The accrual will be evaluated after two years. If adequate inclusion numbers cannot be achieved, appropriate measures will be taken in the remaining two years, consisting of expansion of the number of participating centres or longer continuation of the study.

Statistical methods

Primary outcome will be incidence and the difference in mean tumour size at diagnosis between the two arms. If normally distributed, this will be tested by means of the independent samples (unpaired) t-test. If not normally distributed, medians will be estimated and differences between distributions will be tested with the non-parametric Mann–Whitney U test.

Breast cancer incidence rates will be calculated as the total number of breast cancers detected per 1000 woman-years at risk. This will be calculated both including and excluding DCIS. Differences between these proportions will be compared using a chi-square test or Fisher’s exact test as appropriate.

All tests will also be performed stratified by mammographic density to examine the influence of density on the efficacy of MRI screening versus usual care.

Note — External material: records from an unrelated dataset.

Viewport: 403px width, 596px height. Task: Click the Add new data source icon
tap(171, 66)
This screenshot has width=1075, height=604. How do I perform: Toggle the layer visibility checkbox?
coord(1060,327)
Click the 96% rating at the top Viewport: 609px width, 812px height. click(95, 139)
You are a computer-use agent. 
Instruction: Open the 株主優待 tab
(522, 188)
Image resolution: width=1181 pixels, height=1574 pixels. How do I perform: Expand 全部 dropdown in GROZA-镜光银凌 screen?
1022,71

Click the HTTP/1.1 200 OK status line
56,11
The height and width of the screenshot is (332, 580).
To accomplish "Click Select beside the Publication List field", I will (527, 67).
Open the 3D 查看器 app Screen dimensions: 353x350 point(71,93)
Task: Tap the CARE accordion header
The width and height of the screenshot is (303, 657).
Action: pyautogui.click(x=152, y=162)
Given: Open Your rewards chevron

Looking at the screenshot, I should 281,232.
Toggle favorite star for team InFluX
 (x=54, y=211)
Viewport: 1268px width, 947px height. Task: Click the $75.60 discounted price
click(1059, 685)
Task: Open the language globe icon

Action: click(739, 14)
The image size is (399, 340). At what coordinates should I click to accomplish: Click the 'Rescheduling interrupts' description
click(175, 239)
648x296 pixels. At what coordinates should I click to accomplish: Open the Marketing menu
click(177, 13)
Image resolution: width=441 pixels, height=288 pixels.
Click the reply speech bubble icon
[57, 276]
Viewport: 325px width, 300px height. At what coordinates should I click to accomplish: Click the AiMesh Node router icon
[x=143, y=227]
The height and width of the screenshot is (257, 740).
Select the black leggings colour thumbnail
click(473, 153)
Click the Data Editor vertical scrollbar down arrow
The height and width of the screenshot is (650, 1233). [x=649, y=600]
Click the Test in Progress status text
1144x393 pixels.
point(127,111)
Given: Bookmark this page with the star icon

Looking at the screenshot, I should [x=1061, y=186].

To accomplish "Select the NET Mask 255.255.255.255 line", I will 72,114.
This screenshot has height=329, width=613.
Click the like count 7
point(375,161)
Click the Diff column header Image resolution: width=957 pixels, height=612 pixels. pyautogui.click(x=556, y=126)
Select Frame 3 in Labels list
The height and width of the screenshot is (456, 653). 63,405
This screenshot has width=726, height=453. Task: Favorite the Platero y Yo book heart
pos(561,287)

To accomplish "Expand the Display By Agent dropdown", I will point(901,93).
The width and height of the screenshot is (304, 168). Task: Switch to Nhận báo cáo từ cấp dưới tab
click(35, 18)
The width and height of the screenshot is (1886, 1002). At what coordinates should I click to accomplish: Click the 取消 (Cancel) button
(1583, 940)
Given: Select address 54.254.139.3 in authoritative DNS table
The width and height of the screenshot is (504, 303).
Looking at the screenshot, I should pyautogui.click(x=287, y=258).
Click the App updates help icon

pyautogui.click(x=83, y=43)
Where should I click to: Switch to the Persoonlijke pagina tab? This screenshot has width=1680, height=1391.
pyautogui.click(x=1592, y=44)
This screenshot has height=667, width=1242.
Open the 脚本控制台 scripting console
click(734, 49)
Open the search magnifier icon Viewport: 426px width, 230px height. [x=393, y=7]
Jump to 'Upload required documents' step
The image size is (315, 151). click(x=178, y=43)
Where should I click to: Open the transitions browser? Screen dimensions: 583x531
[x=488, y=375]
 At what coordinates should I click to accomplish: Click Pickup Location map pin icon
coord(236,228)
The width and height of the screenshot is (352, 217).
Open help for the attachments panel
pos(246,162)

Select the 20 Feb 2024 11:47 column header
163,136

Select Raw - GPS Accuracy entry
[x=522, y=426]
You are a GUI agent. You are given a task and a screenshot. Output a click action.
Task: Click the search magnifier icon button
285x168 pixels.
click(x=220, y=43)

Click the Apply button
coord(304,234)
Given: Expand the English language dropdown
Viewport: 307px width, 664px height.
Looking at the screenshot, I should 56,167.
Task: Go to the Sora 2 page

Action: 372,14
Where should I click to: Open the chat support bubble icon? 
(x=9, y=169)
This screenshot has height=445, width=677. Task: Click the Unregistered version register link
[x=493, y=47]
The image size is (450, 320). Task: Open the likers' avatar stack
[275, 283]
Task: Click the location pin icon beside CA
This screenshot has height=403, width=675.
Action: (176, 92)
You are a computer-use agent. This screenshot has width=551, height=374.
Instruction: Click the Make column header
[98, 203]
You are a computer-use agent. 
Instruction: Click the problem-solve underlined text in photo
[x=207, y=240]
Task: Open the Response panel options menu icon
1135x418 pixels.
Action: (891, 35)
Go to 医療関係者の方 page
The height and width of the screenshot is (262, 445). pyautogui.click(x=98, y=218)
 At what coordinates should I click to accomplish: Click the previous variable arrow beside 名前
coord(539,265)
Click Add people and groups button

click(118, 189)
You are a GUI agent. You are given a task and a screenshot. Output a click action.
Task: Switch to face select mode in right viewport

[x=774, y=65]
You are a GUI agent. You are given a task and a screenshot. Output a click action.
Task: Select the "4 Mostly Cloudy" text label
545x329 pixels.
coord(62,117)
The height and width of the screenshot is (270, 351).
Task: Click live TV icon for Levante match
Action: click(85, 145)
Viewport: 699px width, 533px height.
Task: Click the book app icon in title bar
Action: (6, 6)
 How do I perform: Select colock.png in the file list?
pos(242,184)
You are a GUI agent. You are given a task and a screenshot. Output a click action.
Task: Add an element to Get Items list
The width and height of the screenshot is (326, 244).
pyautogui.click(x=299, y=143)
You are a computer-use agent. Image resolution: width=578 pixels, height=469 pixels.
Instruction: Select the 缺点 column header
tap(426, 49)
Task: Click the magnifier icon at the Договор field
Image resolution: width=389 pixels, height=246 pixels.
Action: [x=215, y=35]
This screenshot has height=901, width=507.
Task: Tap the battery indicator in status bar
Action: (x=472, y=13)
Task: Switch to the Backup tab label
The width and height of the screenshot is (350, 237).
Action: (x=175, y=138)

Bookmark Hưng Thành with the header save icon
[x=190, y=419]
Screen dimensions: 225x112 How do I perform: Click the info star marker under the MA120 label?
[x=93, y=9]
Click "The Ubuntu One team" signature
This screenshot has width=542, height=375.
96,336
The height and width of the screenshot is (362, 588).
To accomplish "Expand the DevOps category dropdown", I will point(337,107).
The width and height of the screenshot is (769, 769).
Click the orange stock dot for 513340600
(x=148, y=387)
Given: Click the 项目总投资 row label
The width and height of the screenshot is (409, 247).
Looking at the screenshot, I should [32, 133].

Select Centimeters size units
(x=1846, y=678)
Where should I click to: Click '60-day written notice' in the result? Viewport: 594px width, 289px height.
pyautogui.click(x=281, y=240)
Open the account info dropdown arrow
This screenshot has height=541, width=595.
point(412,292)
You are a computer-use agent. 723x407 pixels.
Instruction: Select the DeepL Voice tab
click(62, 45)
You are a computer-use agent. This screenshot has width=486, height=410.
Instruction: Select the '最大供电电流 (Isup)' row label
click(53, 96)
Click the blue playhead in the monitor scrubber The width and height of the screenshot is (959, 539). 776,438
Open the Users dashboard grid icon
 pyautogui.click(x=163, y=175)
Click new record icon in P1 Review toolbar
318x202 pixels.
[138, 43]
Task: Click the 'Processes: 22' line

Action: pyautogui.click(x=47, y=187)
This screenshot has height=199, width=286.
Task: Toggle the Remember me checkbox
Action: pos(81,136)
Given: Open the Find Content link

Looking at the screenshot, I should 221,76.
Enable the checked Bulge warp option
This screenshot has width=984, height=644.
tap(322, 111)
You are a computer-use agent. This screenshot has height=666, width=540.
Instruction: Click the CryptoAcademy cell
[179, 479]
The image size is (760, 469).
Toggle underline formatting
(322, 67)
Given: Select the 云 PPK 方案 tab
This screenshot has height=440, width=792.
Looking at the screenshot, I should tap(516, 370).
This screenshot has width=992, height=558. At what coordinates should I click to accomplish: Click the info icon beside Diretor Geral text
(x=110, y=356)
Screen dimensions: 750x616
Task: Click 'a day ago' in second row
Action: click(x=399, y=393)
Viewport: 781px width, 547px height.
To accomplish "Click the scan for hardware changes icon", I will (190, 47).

The influence of breast density on detection rates, tumour stage and false positive results in both arms will be analysed by means of analysis of variance (ANOVA).

Discussion

Twenty-five percent of all breast cancers occur before age 50 and especially familial breast cancer is seen at younger ages [2]. A randomized controlled trial can provide the best evidence for any breast cancer mortality reduction attributable to digital mammography or MRI screening in this population.

Studies that offered MRI and mammography screening simultaneously have several shortcomings due to their paired design. Sensitivity of neither test without the other can be assessed. Nor the stage in which either test separately would have detected tumours.

With the results of our study we will be able to estimate the mortality reduction for screening women with familial risk with either digital mammography or additional MRI.

Furthermore, we will be able to assess whether mortality reduction by earlier detection differs with increasing breast density between screening with digital mammography or with additional MRI.

Breast density may be a key discriminator for choosing the optimal screening strategy below age 50 years for women with familial risk. If we can assess this, personalized cancer screening can be offered, based on a woman’s age, risk and breast density. This may optimize mortality reduction, whilst possibly decreasing over diagnosis. Compliance to screening will be best if there is convincing evidence that the most effective tool with the lowest side-effects is offered.